Credit: NASA/JPL/SPACE SCIENCE INSTITUTE
Ontario Lacus, a giant lake near Titan's south pole, contain liquid ethane.

NASA's Cassini spacecraft has detected liquid ethane in a lake near the south pole of Saturn's giant moon Titan. Although there's been ample evidence that Titan's surface and atmosphere are impregnated with methane, ethane, and other hydrocarbons, this is the first time the chemical composition of one of its liquid lakes has been determined.

The Cassini spacecraft's visual and infrared spectrometer detected liquid ethane's characteristic signature in a kidney-shaped body roughly the size of Lake Ontario. The ethane is likely mixed with methane, other small hydrocarbons, and nitrogen, reports the team, led by Robert H. Brown at the University of Arizona, Tucson (Nature 2008, 454, 607).

In the four years that it's been mapping Saturn and its moons, Cassini has revealed that Titan is riddled with what appear to be lakes, seas, and streambeds. On Titan, where the temperatures hover around –180 °C, methane and ethane have been presumed to play the role that water plays on Earth, raining out of the atmosphere to feed the liquid bodies on the surface.
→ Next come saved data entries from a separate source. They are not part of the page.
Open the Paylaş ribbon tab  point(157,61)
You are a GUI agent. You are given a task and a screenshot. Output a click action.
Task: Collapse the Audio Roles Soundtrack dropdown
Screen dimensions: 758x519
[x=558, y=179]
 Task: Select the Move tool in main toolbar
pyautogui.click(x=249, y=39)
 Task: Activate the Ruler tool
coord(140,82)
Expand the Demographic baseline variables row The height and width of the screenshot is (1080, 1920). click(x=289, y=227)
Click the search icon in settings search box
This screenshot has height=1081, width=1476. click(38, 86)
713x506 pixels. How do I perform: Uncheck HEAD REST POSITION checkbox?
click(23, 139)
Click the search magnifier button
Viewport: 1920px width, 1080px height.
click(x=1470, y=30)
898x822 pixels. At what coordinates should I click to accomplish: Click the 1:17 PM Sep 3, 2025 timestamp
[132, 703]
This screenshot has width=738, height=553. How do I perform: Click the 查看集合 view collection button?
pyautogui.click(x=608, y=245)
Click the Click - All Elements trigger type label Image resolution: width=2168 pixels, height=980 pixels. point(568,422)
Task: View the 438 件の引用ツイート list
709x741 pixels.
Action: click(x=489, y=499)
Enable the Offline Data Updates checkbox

The new discovery sets the stage for comparative measurements of large lakes and seas in the northern hemisphere of Titan, notes Ralph D. Lorenz, a Cassini mission scientist at the Johns Hopkins Applied Physics Laboratory who did not coauthor the recent work. If, for example, the north and south lakes should have different compositions, "that would tell us about how volatiles are deposited on Titan," Lorenz says.